• MATERIAL:
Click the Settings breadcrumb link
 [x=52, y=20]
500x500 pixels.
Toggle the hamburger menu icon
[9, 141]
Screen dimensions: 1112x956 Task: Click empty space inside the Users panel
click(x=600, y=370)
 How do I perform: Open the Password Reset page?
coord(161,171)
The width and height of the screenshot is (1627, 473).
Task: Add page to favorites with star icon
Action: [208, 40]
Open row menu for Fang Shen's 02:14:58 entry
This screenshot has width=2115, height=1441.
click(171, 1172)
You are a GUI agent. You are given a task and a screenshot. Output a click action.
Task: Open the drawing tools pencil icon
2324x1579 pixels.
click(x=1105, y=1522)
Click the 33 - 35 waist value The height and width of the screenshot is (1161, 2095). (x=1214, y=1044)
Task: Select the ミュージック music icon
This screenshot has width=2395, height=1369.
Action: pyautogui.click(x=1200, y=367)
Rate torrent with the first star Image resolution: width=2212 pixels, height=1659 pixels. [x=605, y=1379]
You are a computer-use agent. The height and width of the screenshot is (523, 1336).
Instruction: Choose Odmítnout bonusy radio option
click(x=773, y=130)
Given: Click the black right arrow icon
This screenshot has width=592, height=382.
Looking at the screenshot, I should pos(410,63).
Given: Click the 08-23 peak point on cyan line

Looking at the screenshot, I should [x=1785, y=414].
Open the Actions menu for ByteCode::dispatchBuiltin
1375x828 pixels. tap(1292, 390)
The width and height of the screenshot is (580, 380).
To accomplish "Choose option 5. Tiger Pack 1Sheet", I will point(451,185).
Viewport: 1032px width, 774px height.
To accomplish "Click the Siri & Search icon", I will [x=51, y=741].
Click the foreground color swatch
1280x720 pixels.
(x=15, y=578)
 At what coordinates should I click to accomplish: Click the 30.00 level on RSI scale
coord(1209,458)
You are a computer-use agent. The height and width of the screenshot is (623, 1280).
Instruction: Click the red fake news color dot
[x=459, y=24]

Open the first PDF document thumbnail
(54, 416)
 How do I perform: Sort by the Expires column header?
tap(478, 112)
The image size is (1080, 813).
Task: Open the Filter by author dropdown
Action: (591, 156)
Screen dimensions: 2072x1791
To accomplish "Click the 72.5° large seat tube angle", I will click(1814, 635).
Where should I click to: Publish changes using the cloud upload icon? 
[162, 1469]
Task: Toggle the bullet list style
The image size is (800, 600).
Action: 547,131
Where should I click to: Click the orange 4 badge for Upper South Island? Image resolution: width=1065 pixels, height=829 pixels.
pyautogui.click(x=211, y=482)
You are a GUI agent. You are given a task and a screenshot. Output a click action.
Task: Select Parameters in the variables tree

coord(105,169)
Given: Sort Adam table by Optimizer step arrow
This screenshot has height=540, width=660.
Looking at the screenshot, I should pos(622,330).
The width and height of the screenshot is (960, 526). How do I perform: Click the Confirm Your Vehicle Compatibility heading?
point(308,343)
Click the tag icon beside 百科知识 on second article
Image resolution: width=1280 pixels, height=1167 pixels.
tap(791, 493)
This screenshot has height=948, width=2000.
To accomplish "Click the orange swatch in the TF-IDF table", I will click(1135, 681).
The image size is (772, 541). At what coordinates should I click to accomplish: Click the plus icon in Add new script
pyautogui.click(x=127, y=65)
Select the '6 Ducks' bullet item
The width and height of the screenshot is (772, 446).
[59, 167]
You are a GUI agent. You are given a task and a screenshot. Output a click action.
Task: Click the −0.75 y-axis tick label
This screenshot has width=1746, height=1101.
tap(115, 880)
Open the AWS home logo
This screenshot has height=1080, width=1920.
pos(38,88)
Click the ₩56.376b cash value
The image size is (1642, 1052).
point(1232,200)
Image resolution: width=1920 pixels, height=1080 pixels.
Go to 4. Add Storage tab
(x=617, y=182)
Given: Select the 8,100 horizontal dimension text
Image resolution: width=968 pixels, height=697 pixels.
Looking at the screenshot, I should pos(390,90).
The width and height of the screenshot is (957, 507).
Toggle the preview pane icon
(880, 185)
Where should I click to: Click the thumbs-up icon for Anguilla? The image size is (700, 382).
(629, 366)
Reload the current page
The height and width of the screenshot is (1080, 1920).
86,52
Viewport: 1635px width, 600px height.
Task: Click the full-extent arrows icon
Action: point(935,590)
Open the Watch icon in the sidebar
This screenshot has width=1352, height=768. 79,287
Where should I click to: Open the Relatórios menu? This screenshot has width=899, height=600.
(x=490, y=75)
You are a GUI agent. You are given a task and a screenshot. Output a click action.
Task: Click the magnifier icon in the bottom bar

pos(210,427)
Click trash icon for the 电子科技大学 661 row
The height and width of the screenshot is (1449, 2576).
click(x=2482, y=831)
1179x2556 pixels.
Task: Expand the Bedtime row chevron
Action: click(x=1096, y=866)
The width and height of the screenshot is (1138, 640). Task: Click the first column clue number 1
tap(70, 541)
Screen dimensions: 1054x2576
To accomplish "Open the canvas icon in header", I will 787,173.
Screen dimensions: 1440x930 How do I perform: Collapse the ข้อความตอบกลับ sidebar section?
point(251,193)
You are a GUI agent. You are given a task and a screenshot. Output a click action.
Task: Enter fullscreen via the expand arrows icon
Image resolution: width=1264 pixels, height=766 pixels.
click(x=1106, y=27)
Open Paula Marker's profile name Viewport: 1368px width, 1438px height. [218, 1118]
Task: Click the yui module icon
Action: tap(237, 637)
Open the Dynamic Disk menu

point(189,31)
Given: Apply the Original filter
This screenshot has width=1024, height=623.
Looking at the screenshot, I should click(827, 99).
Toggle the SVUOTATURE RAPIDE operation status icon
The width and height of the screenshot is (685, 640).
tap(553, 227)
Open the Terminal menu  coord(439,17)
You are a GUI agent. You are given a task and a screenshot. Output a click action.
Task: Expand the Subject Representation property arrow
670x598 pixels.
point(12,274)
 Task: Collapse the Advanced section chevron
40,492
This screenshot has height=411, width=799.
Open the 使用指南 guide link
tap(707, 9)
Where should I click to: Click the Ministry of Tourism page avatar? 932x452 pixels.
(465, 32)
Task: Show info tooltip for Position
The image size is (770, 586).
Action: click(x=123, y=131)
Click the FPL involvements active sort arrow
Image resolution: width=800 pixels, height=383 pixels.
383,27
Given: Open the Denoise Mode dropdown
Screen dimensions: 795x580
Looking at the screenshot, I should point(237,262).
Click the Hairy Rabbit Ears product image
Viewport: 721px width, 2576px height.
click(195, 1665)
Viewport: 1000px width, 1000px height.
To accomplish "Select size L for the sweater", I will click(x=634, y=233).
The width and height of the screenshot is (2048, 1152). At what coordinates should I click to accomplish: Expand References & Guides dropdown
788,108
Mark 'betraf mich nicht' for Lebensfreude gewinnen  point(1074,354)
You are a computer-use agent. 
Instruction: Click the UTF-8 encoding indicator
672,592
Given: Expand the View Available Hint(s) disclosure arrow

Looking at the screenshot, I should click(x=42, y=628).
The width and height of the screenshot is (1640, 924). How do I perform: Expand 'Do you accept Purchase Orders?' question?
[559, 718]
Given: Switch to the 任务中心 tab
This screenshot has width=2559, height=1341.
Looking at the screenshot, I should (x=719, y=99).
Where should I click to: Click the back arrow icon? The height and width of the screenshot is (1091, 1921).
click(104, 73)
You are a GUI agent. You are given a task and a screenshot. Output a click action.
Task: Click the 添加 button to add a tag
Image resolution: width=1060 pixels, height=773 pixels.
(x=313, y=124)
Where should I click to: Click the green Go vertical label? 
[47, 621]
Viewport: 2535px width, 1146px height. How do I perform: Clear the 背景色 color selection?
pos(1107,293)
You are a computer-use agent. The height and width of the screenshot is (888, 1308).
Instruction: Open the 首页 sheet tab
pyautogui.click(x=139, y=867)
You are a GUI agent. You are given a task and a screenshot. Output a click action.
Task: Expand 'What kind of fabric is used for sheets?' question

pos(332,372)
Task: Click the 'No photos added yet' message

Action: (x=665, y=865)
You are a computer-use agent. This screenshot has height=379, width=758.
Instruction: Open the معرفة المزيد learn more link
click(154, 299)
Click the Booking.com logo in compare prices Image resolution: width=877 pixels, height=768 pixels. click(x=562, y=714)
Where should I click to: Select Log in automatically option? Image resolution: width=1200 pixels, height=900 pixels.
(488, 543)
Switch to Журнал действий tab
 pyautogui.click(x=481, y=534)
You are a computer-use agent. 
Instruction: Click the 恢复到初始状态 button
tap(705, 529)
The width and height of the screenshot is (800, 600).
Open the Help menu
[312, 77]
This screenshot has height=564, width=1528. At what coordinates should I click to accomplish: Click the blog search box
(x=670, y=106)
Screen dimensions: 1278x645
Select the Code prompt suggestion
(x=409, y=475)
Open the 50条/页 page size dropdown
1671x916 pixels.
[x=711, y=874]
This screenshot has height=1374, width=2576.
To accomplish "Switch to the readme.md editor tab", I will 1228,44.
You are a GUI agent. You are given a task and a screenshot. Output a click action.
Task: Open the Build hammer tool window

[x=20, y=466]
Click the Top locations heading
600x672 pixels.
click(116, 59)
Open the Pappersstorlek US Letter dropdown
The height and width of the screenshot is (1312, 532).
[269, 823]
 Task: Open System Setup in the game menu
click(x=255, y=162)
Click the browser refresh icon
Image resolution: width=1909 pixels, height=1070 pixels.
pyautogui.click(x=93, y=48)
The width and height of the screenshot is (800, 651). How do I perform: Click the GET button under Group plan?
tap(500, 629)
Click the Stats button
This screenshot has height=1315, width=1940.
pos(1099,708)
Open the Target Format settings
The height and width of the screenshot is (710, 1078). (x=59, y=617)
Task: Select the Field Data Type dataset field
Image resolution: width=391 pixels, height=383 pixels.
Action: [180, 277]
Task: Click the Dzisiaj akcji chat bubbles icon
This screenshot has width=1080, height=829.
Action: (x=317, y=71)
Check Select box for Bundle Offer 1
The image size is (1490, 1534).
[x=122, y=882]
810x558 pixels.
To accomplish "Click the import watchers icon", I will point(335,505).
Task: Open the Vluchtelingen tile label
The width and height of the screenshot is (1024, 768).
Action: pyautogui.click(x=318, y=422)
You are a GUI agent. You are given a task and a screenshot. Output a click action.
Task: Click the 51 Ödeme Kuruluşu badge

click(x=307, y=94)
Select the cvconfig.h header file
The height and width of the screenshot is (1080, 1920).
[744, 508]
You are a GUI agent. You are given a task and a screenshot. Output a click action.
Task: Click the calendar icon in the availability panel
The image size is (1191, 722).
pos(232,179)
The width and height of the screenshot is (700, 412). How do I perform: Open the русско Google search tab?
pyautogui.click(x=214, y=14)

• WHAT YOU WILL DO: Rewrite the items starting with the first line and going on through the line with "click(x=600, y=370)", both included, and leave out everything after it. Copy every line, requests too, but multiply each coordinate in the answers by 2.5 and round to a whole number, with halves rounding up.

• FINAL ANSWER:
Click the Settings breadcrumb link
 [x=130, y=50]
500x500 pixels.
Toggle the hamburger menu icon
[23, 353]
Screen dimensions: 1112x956 Task: Click empty space inside the Users panel
click(x=1500, y=925)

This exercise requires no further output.